Il faut expliquer une fois de plus que le vide séparé des choses que prônent certaines théories n’existe pas. En effet s’il y a un transport propre à chacun des corps simples et cela par nature, par exemple pour le feu vers le haut, pour la terre vers le bas et le  centre, il est clair que le vide ne peut être la cause du transport.

Aristote. Du Ciel.

Il existe un corps différent de la terre, du feu, de l’air et de l’eau, les Anciens ont donc nommé  » éther » le corps le plus élevé…

Cleomedes. Du mouvement circulaire des corps célestes. (1e siècle av. J.C.)

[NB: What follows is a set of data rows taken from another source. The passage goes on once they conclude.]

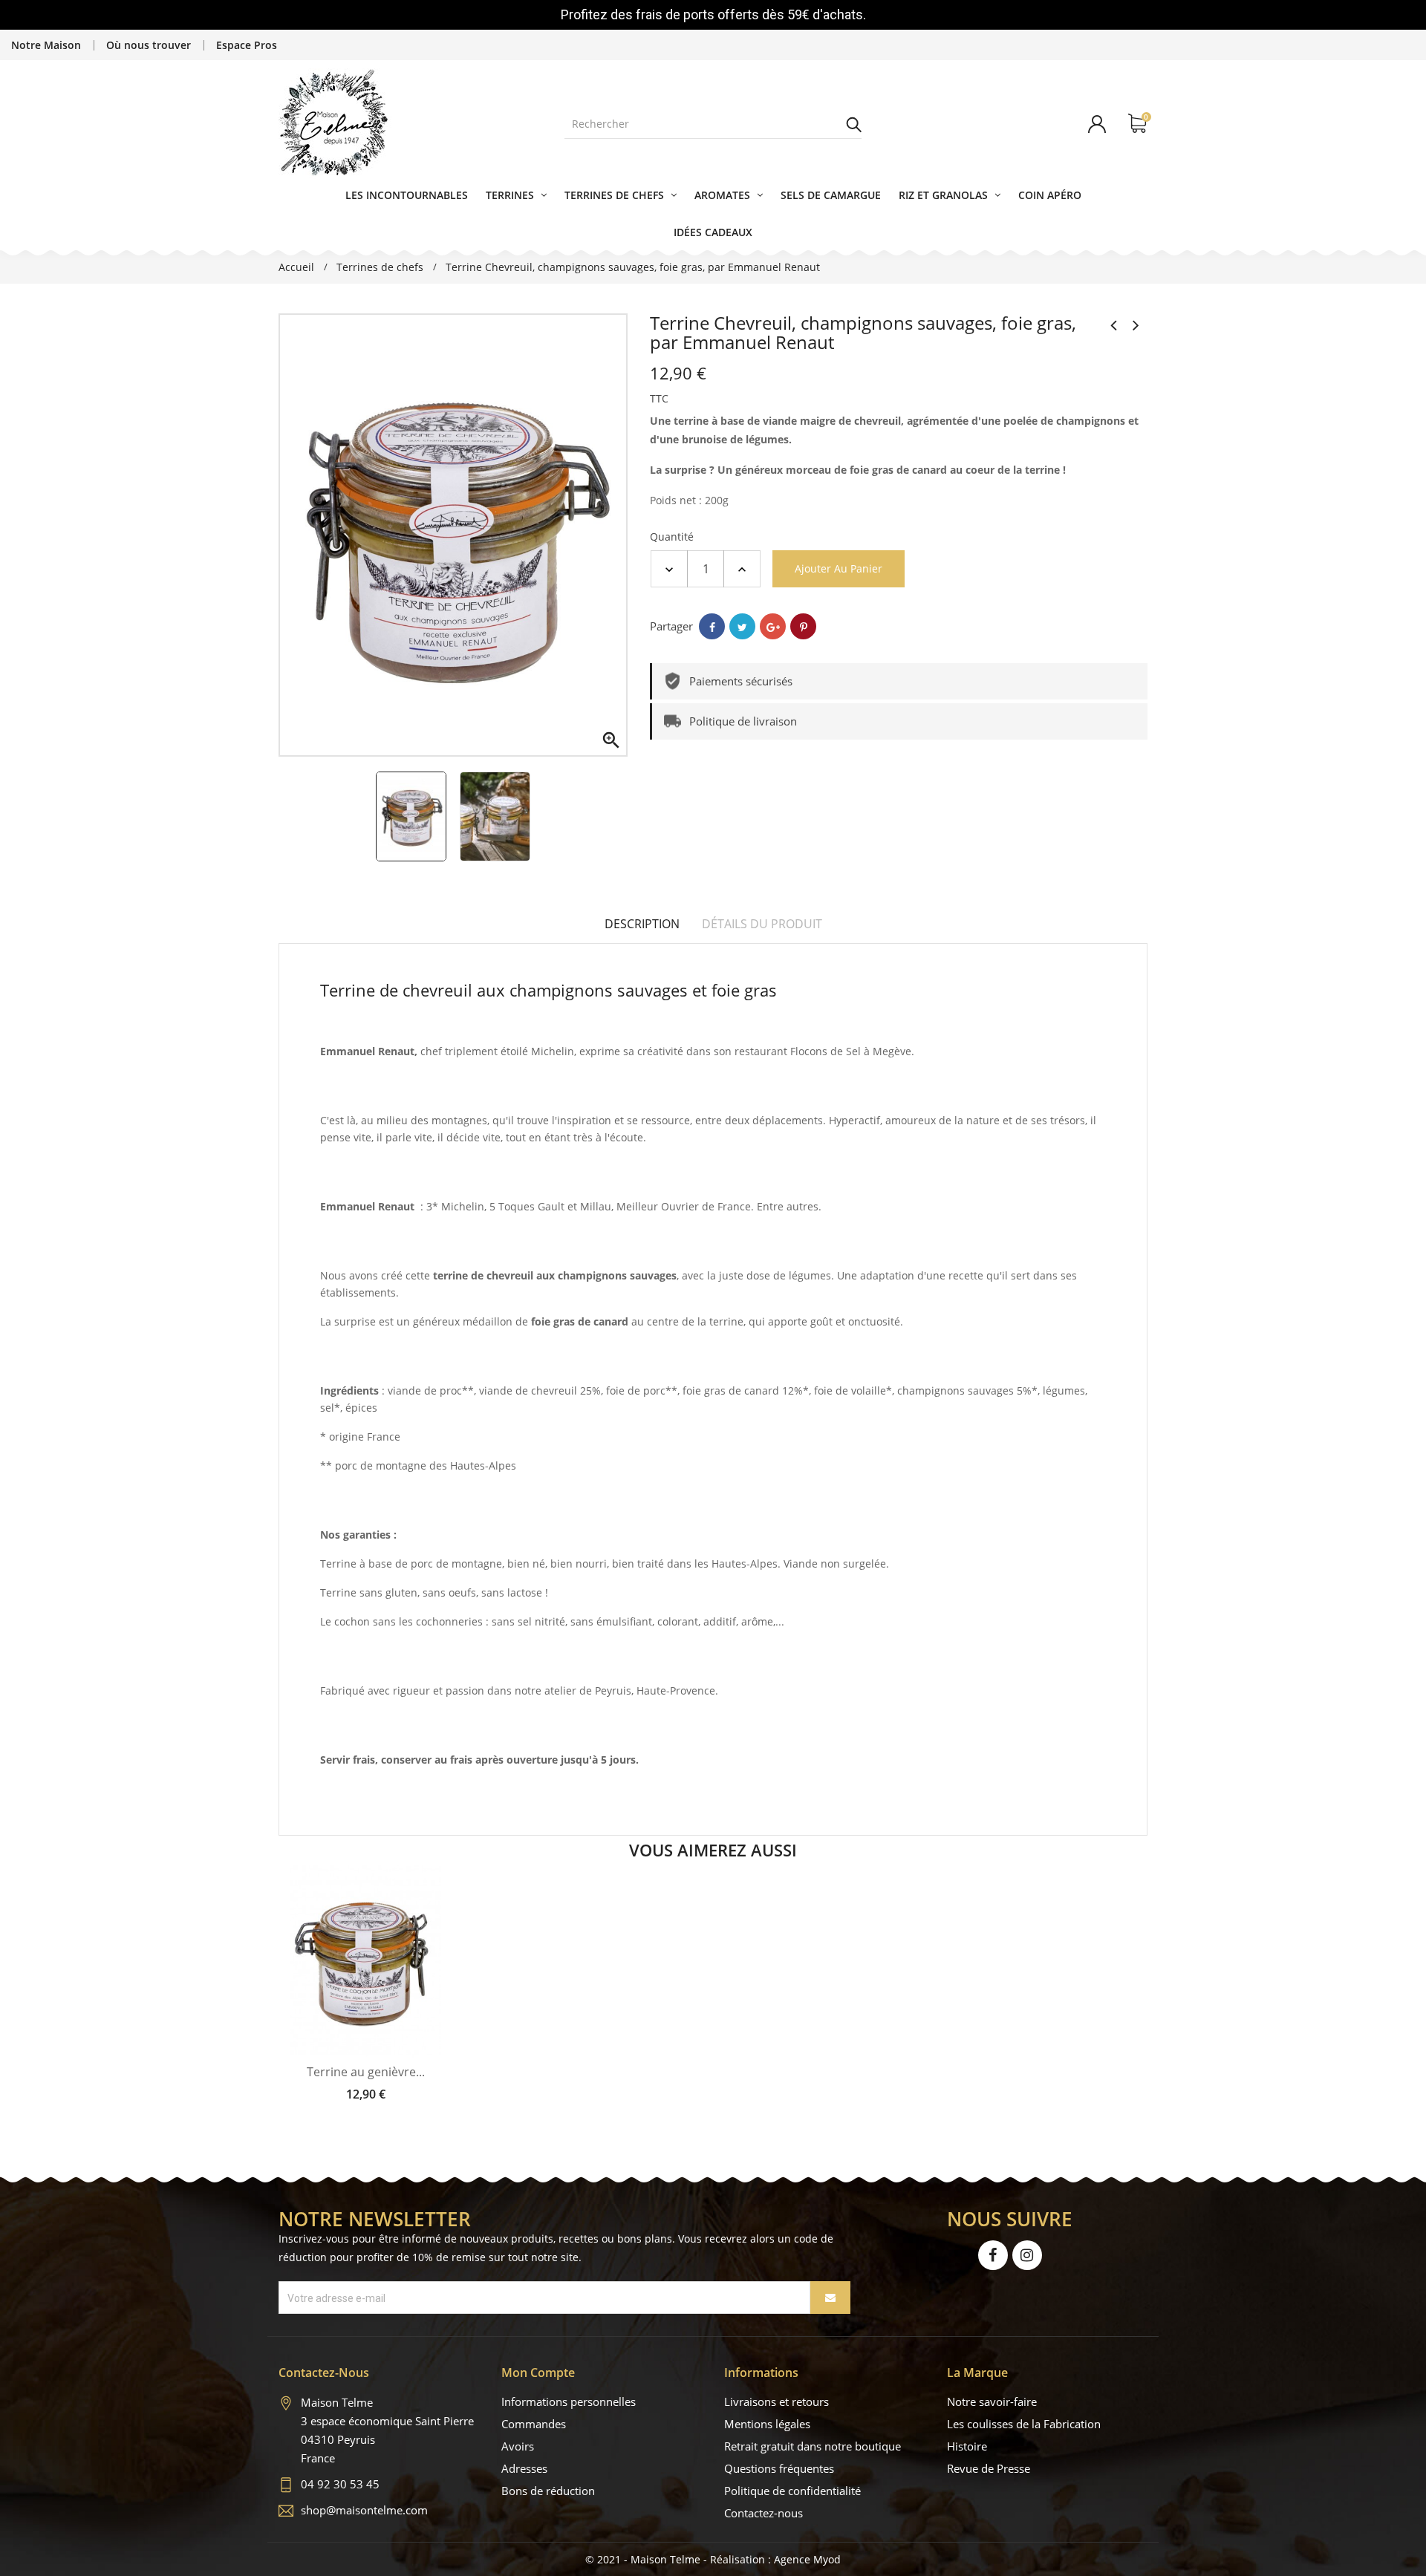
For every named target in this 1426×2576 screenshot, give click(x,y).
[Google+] (773, 626)
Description (642, 924)
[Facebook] (993, 2255)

Hors du cosmos il y a le vide, s’étendant de tous côtés à l’infini. Ce qui est occupé par un corps est appelé place, ce qui n’est pas occupé est vide. Tout corps doit nécessairement se trouver dans quelque chose. Ce dans quoi il se trouve doit être distinct du corps qui occupe et qui remplit, et donc est incorporel, pour ainsi dire insipide. Nous appelons vide cette réalité qui peut recevoir le corps et être occupée par lui.

Bacon. (1214-1294)

Que le vide ne puisse être cela paraît. En effet, s’il existait il serait une substance ou un accident. Mais le vide n’est pas une substance incorporelle, car il serait âme ou intelligence. Il n’est pas non plus une substance qui soit corps car il occuperait un lieu. Enfin il n’est pas un accident, car aucun accident ne peut exister séparé d’une substance, et le vide est une dimension séparée. Il n’est donc rien du tout, ce que j’accorde avec Aristote…

Descartes. (1596-1650)

Pour ce qui est du vide, au sens que les philosophes prennent ce mot, à savoir, pour un espace où il n’y a point de substance, il est évident qu’il n’y a point d’espace en l’univers qui soit tel, parce que l’extension de l’espace ou du lieu intérieur n’est point différente de l’extension du corps. Et comme, de cela seul qu’un corps est étendu en longueur, largeur et profondeur, nous avons raison de conclure qu’il est une substance, à cause que nous concevons qu’il n’est pas possible que ce qui n’est rien ait de l’extension, nous devons conclure de même de l’espace qu’on suppose vide: à savoir, que puisqu’il y a en lui de l’extension, il y a aussi de la substance.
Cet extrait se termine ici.